> Task details
Copy out the entire listing word for word.

------------------------------------------------------------

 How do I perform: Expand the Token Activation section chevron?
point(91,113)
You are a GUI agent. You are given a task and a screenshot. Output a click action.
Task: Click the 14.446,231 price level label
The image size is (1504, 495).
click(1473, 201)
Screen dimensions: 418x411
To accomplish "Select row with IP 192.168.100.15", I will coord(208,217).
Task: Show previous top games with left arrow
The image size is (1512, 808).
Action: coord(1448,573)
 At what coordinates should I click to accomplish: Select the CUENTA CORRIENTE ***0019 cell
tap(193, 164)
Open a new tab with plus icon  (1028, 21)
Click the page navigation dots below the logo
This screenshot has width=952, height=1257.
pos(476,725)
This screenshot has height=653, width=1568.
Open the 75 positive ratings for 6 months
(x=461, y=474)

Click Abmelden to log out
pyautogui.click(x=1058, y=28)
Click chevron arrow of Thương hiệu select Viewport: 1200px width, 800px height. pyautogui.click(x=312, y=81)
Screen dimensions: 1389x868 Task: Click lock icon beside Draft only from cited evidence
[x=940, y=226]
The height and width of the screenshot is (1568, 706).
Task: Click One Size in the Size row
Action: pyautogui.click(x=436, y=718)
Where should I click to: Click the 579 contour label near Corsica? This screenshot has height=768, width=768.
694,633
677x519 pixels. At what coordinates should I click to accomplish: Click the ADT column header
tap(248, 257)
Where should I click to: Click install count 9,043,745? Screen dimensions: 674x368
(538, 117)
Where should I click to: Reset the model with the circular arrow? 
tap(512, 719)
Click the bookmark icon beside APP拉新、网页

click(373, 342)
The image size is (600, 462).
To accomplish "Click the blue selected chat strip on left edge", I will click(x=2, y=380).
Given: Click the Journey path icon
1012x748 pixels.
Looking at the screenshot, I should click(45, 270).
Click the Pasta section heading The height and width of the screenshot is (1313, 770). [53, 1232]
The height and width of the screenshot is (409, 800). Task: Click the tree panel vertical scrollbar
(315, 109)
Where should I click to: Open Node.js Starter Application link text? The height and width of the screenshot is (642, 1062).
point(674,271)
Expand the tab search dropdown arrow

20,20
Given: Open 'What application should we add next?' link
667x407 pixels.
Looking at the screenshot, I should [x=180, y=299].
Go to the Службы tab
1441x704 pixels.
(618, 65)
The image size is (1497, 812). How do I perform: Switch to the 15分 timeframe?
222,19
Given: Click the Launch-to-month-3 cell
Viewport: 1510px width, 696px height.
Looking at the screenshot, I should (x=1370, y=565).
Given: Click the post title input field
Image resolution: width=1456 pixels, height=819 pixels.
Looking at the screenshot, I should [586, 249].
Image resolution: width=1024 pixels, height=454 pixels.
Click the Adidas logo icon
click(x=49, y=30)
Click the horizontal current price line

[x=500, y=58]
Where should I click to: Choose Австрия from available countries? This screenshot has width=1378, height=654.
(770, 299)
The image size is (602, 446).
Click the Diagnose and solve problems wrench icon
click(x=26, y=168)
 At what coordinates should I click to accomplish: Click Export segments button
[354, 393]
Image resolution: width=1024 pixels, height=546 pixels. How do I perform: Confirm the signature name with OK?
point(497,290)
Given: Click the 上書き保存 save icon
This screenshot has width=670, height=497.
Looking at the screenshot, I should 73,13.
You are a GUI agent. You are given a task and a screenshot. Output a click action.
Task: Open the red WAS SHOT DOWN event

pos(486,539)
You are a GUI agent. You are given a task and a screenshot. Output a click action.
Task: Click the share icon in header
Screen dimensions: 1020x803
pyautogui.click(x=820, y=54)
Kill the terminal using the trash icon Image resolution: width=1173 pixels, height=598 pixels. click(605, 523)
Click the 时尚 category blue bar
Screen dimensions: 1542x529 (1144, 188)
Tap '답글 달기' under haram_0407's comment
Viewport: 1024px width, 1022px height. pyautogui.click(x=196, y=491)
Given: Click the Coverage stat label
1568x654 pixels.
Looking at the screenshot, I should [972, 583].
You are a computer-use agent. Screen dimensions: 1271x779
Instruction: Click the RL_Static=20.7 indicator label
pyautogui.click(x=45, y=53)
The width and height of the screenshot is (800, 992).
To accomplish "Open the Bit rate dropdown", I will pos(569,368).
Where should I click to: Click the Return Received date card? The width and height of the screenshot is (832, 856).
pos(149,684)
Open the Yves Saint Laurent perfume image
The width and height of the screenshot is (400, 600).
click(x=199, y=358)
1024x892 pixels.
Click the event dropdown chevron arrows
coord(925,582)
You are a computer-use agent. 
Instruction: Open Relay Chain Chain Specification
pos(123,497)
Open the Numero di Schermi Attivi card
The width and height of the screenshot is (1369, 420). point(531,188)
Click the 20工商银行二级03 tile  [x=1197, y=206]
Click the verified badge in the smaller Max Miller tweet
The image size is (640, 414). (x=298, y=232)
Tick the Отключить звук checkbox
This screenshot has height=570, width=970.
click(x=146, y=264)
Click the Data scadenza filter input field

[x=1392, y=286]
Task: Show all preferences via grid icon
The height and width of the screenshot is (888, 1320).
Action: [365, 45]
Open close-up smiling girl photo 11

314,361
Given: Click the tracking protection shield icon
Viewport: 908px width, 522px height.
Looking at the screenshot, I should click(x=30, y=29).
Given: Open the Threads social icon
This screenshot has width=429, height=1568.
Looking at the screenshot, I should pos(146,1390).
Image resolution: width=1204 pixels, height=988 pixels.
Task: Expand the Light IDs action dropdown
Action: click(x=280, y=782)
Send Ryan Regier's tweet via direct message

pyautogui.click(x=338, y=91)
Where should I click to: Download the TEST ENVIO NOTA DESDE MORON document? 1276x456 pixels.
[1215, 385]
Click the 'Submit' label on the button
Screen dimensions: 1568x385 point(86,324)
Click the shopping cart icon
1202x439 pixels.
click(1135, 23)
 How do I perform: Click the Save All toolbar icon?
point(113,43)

------------------------------------------------------------

> Response below
 How do I perform: Expand the Token Activation section chevron?
point(91,113)
You are a GUI agent. You are given a task and a screenshot. Output a click action.
Task: Click the 14.446,231 price level label
The image size is (1504, 495).
click(1473, 201)
Screen dimensions: 418x411
To accomplish "Select row with IP 192.168.100.15", I will coord(208,217).
Task: Show previous top games with left arrow
The image size is (1512, 808).
Action: coord(1448,573)
 At what coordinates should I click to accomplish: Select the CUENTA CORRIENTE ***0019 cell
tap(193, 164)
Open a new tab with plus icon  (1028, 21)
Click the page navigation dots below the logo
This screenshot has width=952, height=1257.
pos(476,725)
This screenshot has height=653, width=1568.
Open the 75 positive ratings for 6 months
(x=461, y=474)

Click Abmelden to log out
pyautogui.click(x=1058, y=28)
Click chevron arrow of Thương hiệu select Viewport: 1200px width, 800px height. pyautogui.click(x=312, y=81)
Screen dimensions: 1389x868 Task: Click lock icon beside Draft only from cited evidence
[x=940, y=226]
The height and width of the screenshot is (1568, 706).
Task: Click One Size in the Size row
Action: pyautogui.click(x=436, y=718)
Where should I click to: Click the 579 contour label near Corsica? This screenshot has height=768, width=768.
694,633
677x519 pixels. At what coordinates should I click to accomplish: Click the ADT column header
tap(248, 257)
Where should I click to: Click install count 9,043,745? Screen dimensions: 674x368
(538, 117)
Where should I click to: Reset the model with the circular arrow? 
tap(512, 719)
Click the bookmark icon beside APP拉新、网页

click(373, 342)
The image size is (600, 462).
To accomplish "Click the blue selected chat strip on left edge", I will click(x=2, y=380).
Given: Click the Journey path icon
1012x748 pixels.
Looking at the screenshot, I should click(45, 270).
Click the Pasta section heading The height and width of the screenshot is (1313, 770). [53, 1232]
The height and width of the screenshot is (409, 800). Task: Click the tree panel vertical scrollbar
(315, 109)
Where should I click to: Open Node.js Starter Application link text? The height and width of the screenshot is (642, 1062).
point(674,271)
Expand the tab search dropdown arrow

20,20
Given: Open 'What application should we add next?' link
667x407 pixels.
Looking at the screenshot, I should [x=180, y=299].
Go to the Службы tab
1441x704 pixels.
(618, 65)
The image size is (1497, 812). How do I perform: Switch to the 15分 timeframe?
222,19
Given: Click the Launch-to-month-3 cell
Viewport: 1510px width, 696px height.
Looking at the screenshot, I should (x=1370, y=565).
Given: Click the post title input field
Image resolution: width=1456 pixels, height=819 pixels.
Looking at the screenshot, I should [586, 249].
Image resolution: width=1024 pixels, height=454 pixels.
Click the Adidas logo icon
click(x=49, y=30)
Click the horizontal current price line

[x=500, y=58]
Where should I click to: Choose Австрия from available countries? This screenshot has width=1378, height=654.
(770, 299)
The image size is (602, 446).
Click the Diagnose and solve problems wrench icon
click(x=26, y=168)
 At what coordinates should I click to accomplish: Click Export segments button
[354, 393]
Image resolution: width=1024 pixels, height=546 pixels. How do I perform: Confirm the signature name with OK?
point(497,290)
Given: Click the 上書き保存 save icon
This screenshot has width=670, height=497.
Looking at the screenshot, I should 73,13.
You are a GUI agent. You are given a task and a screenshot. Output a click action.
Task: Open the red WAS SHOT DOWN event

pos(486,539)
You are a GUI agent. You are given a task and a screenshot. Output a click action.
Task: Click the share icon in header
Screen dimensions: 1020x803
pyautogui.click(x=820, y=54)
Kill the terminal using the trash icon Image resolution: width=1173 pixels, height=598 pixels. click(605, 523)
Click the 时尚 category blue bar
Screen dimensions: 1542x529 (1144, 188)
Tap '답글 달기' under haram_0407's comment
Viewport: 1024px width, 1022px height. pyautogui.click(x=196, y=491)
Given: Click the Coverage stat label
1568x654 pixels.
Looking at the screenshot, I should [972, 583].
You are a computer-use agent. Screen dimensions: 1271x779
Instruction: Click the RL_Static=20.7 indicator label
pyautogui.click(x=45, y=53)
The width and height of the screenshot is (800, 992).
To accomplish "Open the Bit rate dropdown", I will pos(569,368).
Where should I click to: Click the Return Received date card? The width and height of the screenshot is (832, 856).
pos(149,684)
Open the Yves Saint Laurent perfume image
The width and height of the screenshot is (400, 600).
click(x=199, y=358)
1024x892 pixels.
Click the event dropdown chevron arrows
coord(925,582)
You are a computer-use agent. 
Instruction: Open Relay Chain Chain Specification
pos(123,497)
Open the Numero di Schermi Attivi card
The width and height of the screenshot is (1369, 420). point(531,188)
Click the 20工商银行二级03 tile  [x=1197, y=206]
Click the verified badge in the smaller Max Miller tweet
The image size is (640, 414). (x=298, y=232)
Tick the Отключить звук checkbox
This screenshot has height=570, width=970.
click(x=146, y=264)
Click the Data scadenza filter input field

[x=1392, y=286]
Task: Show all preferences via grid icon
The height and width of the screenshot is (888, 1320).
Action: [365, 45]
Open close-up smiling girl photo 11

314,361
Given: Click the tracking protection shield icon
Viewport: 908px width, 522px height.
Looking at the screenshot, I should click(x=30, y=29).
Given: Open the Threads social icon
This screenshot has width=429, height=1568.
Looking at the screenshot, I should pos(146,1390).
Image resolution: width=1204 pixels, height=988 pixels.
Task: Expand the Light IDs action dropdown
Action: click(x=280, y=782)
Send Ryan Regier's tweet via direct message

pyautogui.click(x=338, y=91)
Where should I click to: Download the TEST ENVIO NOTA DESDE MORON document? 1276x456 pixels.
[1215, 385]
Click the 'Submit' label on the button
Screen dimensions: 1568x385 point(86,324)
Click the shopping cart icon
1202x439 pixels.
click(1135, 23)
 How do I perform: Click the Save All toolbar icon?
point(113,43)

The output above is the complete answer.